A UK case control study is conducted which investigates the association between excessive alcohol consumption and brain tumors. Researchers therefore attempt to recruit cases who have brain tumors and controls who do not. The retrospective nature of the study design mean data are then collected on each participant regarding their alcohol consumption, in this instance over an extended previous period of time. The exposure of interest in the case control study is blinded to the participants and the interviewers used, to reduce the effects of other biases such as interviewer bias. The blinding here is in the form of an extended questionnaire, including questions regarding several possible exposures such as alcohol, smoking, mobile phone use, exercise routines and family history.
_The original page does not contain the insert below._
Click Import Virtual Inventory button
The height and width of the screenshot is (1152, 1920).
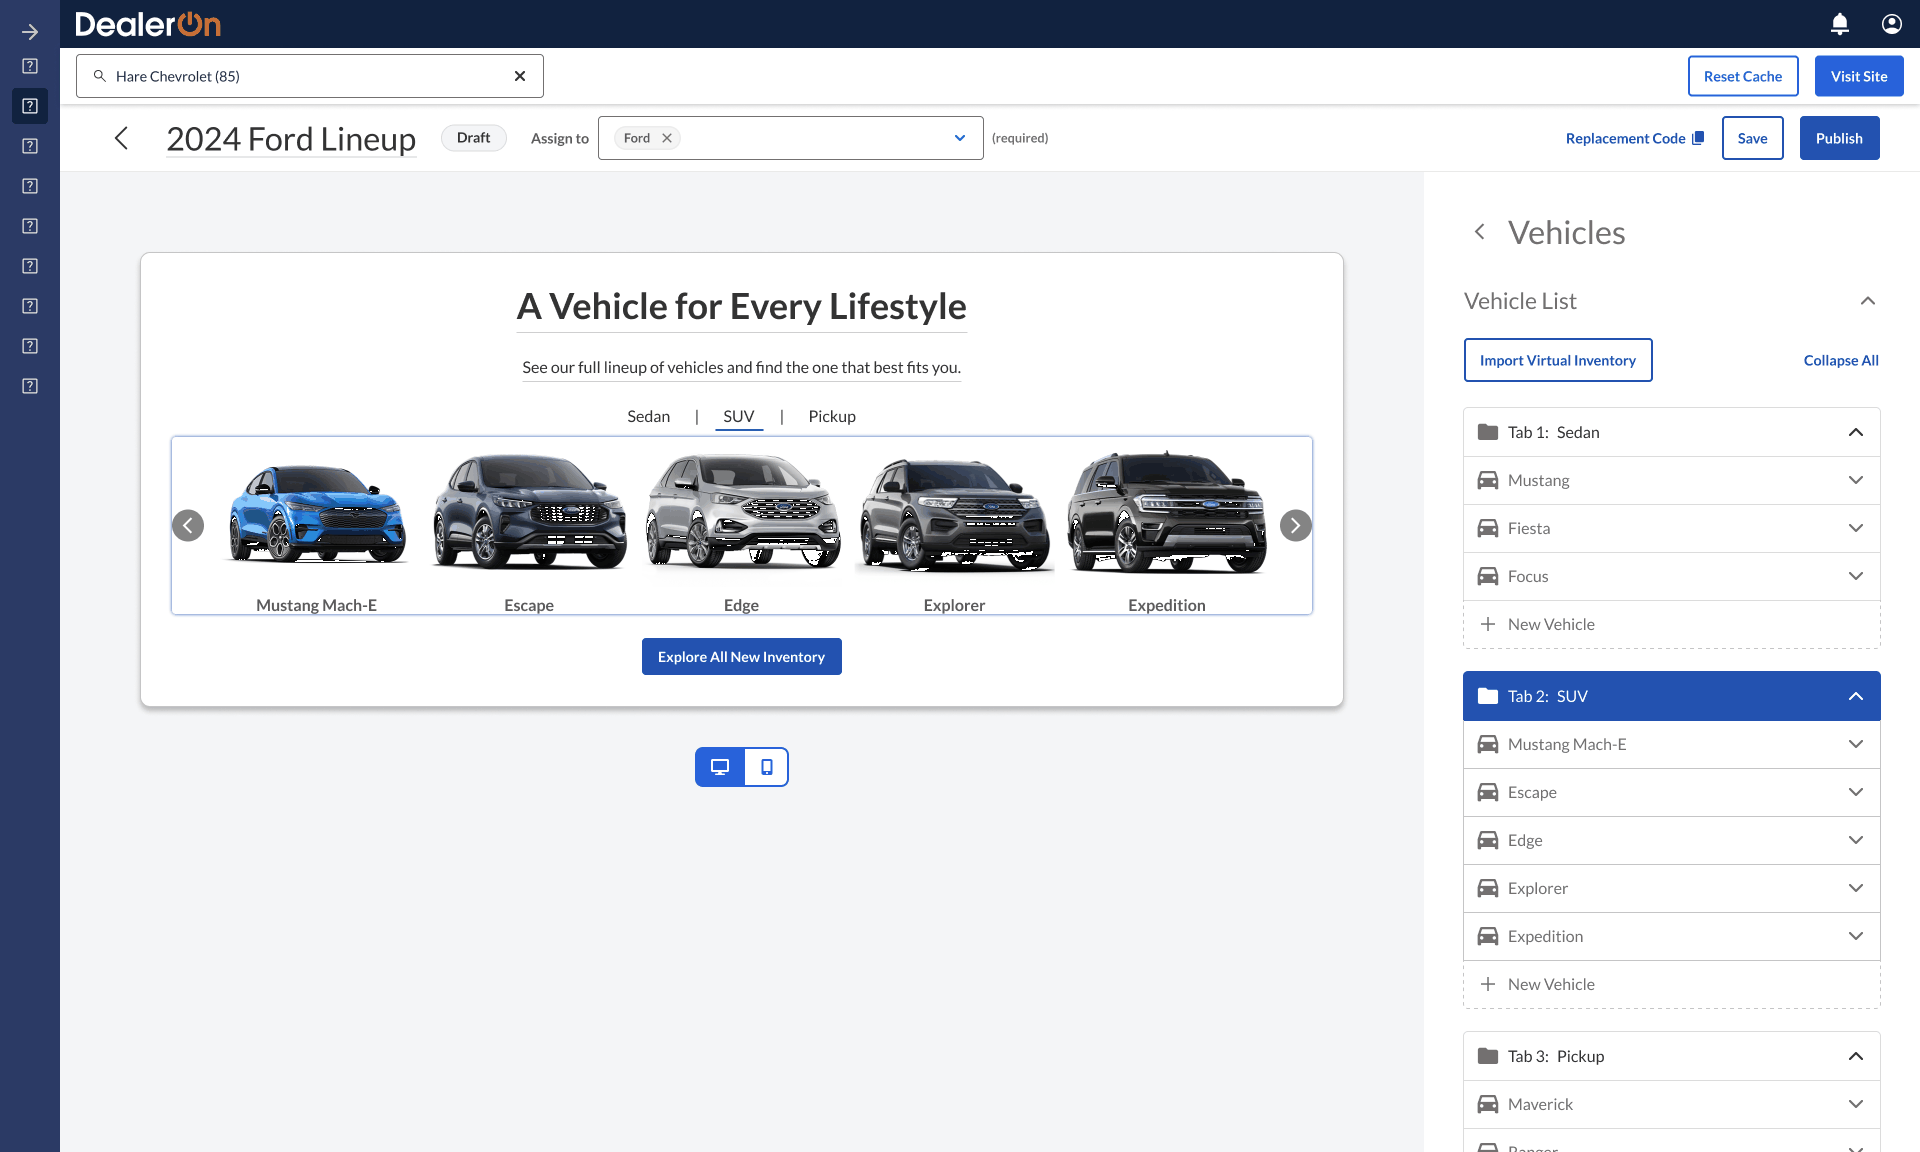point(1557,360)
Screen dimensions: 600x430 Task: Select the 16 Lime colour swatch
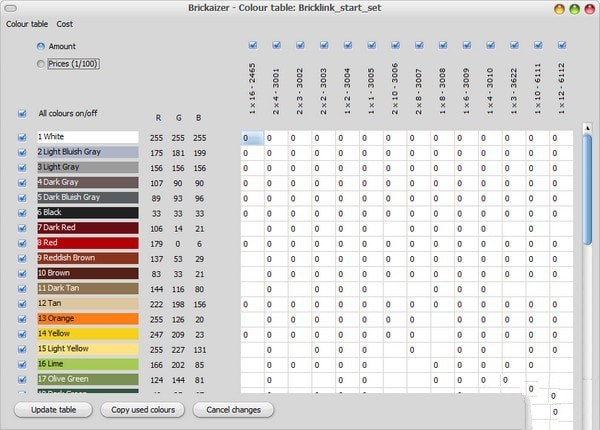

This leads to some participants intentionally avoiding questions, such as those to which they have undesirable answers. For example, heavy smokers ignore the question regarding the number of cigarettes smoked daily, those who do not exercise often miss the question regarding the number of hours exercise completed per week, and frequent drinkers avoid the question about alcohol consumption.

Let the data from the questionnaire be available, along with a national database regarding the number of people with brain tumors in the UK. The Office for National Statistics (ONS) also records data for adult drinking habits [23] . The flowchart can be used to determine which methods may be suitable to reduce selection bias.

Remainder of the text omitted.